Rheumatoid Arthritis Treatment Guidelines
The guidelines for treating rheumatoid arthritis have been updated by the American College of Rheumatology with physician and patient insights. Learn how they may impact your RA management.
By Linda Rath
The American College of Rheumatology (ACR) has published its new 2020 guideline for rheumatoid arthritis treatments. The ACR updates its guideline for the treatment of rheumatoid arthritis (RA) every few years. The last changes appeared in 2015. Since then, new drugs have hit the market, older drugs have been reassessed, and there’s more evidence for the role of nondrug treatments for RA.
Of 44 recommendations, only seven were considered strong, meaning there’s clear evidence that the benefits of the treatment outweigh the risks and most patients endorse them. The remaining recommendations are called conditional because they lack good evidence one way or the other. The new guidelines don’t address vaccinations — particularly relevant right now — or nondrug therapies like diet and exercise. Those are expected in a later update.
Here are some of the main takeaways:
Methotrexate is a conventional disease-modifying anti-inflammatory drug (DMARD). It works to lower inflammation and slow an overactive immune system, which occurs in rheumatoid arthritis. The new guidelines strongly recommend methotrexate alone (monotherapy) as the first treatment for people with moderate to high disease activity who haven’t taken DMARDs before. Methotrexate monotherapy is strongly recommended over other conventional DMARDs, a biologic DMARD like adalimumab (Humira) and small molecule drugs such as Janus kinase inhibitors (JAKs). Methotrexate monotherapy is also strongly preferred over combination treatments. The conventional DMARD hydroxychloroquine is conditionally recommended for people with mild symptoms.
Methotrexate pills are conditionally recommended over injections.

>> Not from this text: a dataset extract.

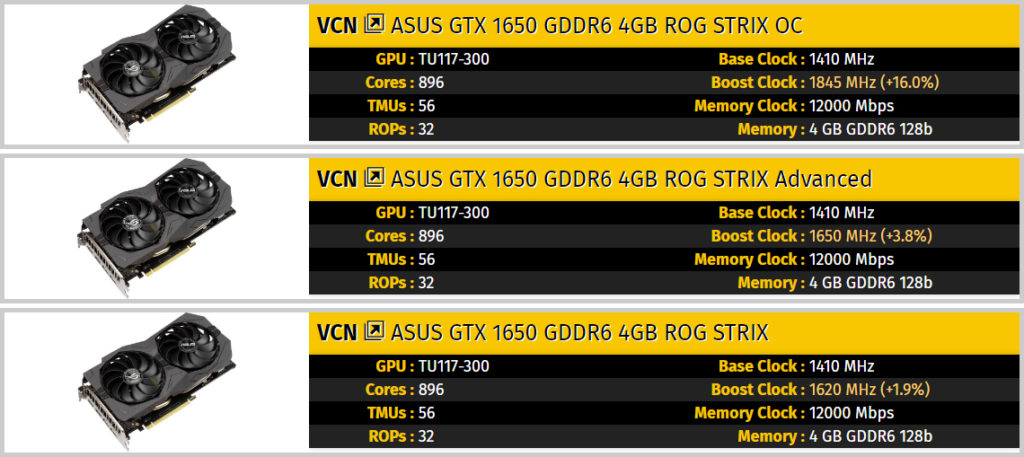Click 4 GB GDDR6 128b in bottom card

(870, 436)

To ease GI side effects, the ACR recommends lowering or splitting the dose or increasing the amount of folic acid patients take. For patients who don’t improve with methotrexate pills, switching to methotrexate injections instead of another conventional DMARD is conditionally recommended. “There’s a strong push for methotrexate monotherapy before switching to other drugs,” says Liana Fraenkel, MD, director of patient centered population health research at Berkshire Medical Center and principal investigator for the guideline.

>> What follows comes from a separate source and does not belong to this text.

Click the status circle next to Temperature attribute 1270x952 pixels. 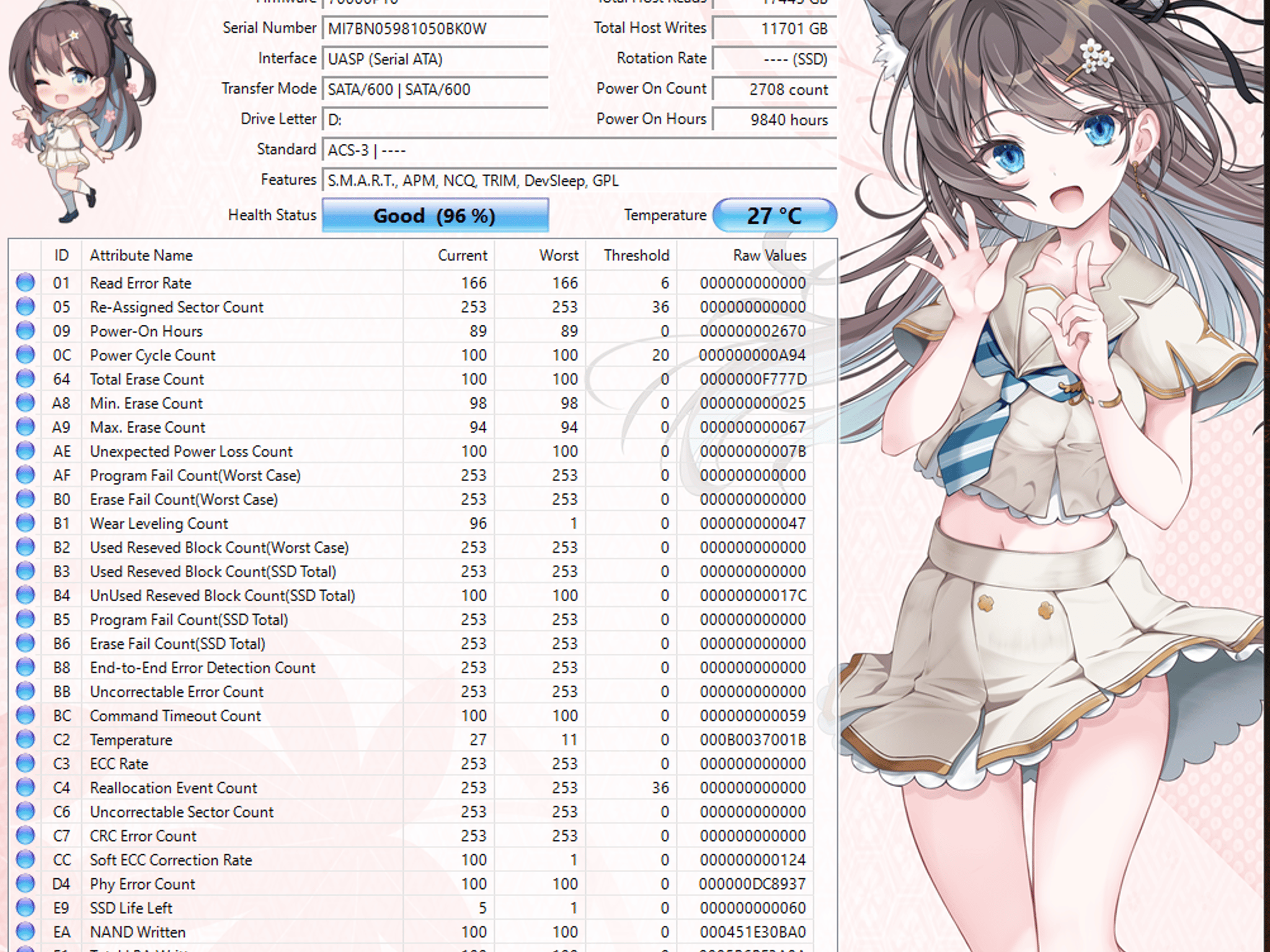pyautogui.click(x=25, y=739)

Biologics are DMARDs made from living cells. They’re stronger, far more expensive, and harder to administer than conventional DMARDs like methotrexate. In the past, they were used in combination with methotrexate when methotrexate alone didn’t work well enough. In the new guidelines, methotrexate monotherapy is strongly preferred over methotrexate plus a biologic other than a tumor necrosis factor (TNF) blocker. It’s conditionally recommended over methotrexate combined with a TNF blocker. Methotrexate plus a biologic is preferred over triple therapy (combined methotrexate, hydroxychloroquine and sulfasalazine), mainly because it’s faster-acting.

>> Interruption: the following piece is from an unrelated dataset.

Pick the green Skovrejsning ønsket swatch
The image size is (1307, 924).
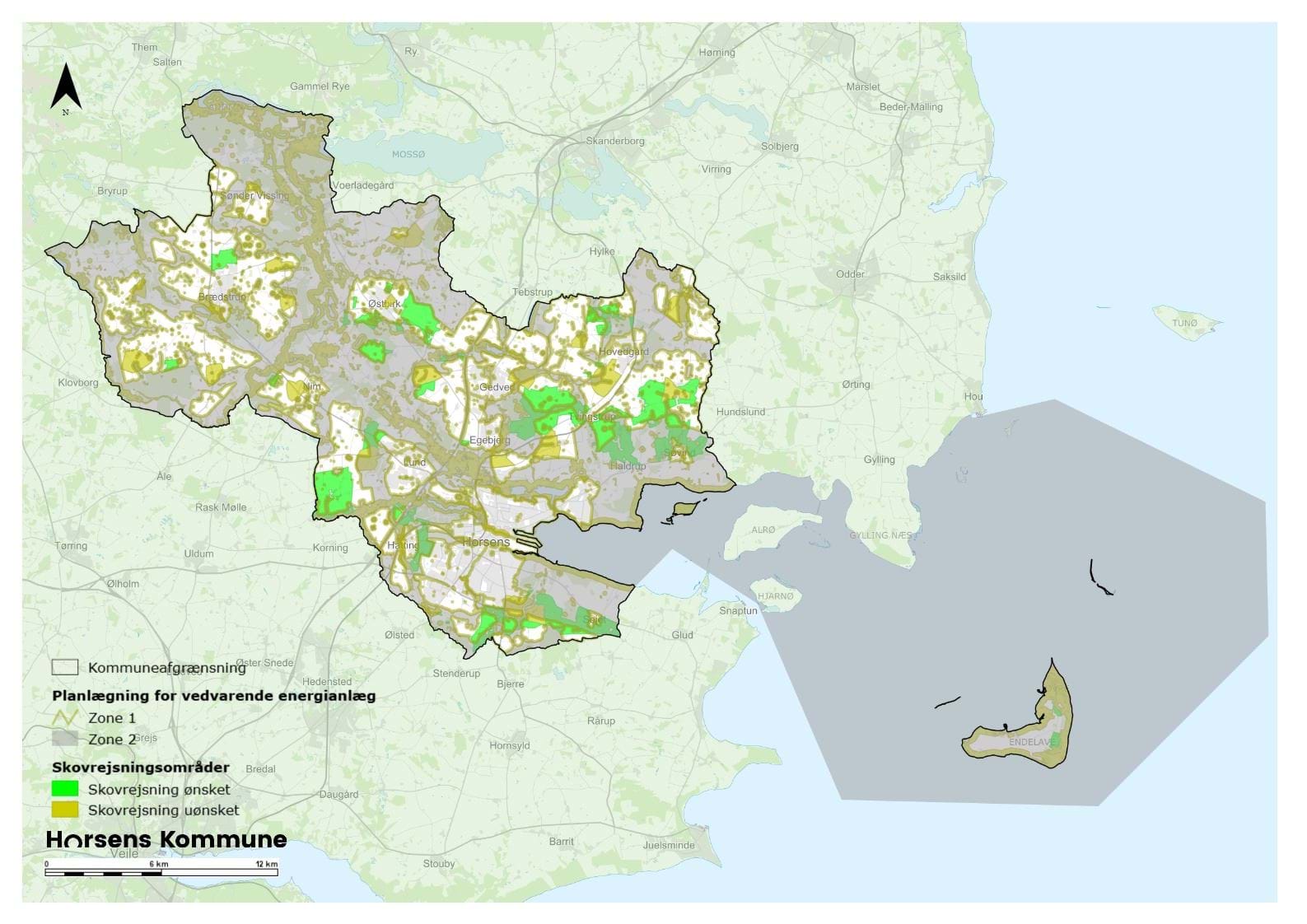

In an effort to greatly limit the use of corticosteroids, even as a bridge treatment, the guidelines strongly recommend against long-term steroids and conditionally recommend against short-term steroid use. For patients who need steroids to reach a treatment goal, such as low disease activity, adding or switching DMARDs instead of continuing with steroids is conditionally recommended. “Even lower doses of prednisone can be harmful,” Dr. Fraenkel says.
Although there’s not much evidence to support it, a treat-to-target approach is strongly recommended for patients who haven’t taken biologics or small molecule drugs. In treat-to-target, doctors and patients decide on a goal and adjust treatment until the goal is reached. Though everyone hopes for remission, many patients may not be able to achieve it. A more realistic aim is low disease activity, which keeps symptoms under control and helps maintain a good quality of life. Still, the guideline states the goal should be tailored to each patient and remission can be the target when possible.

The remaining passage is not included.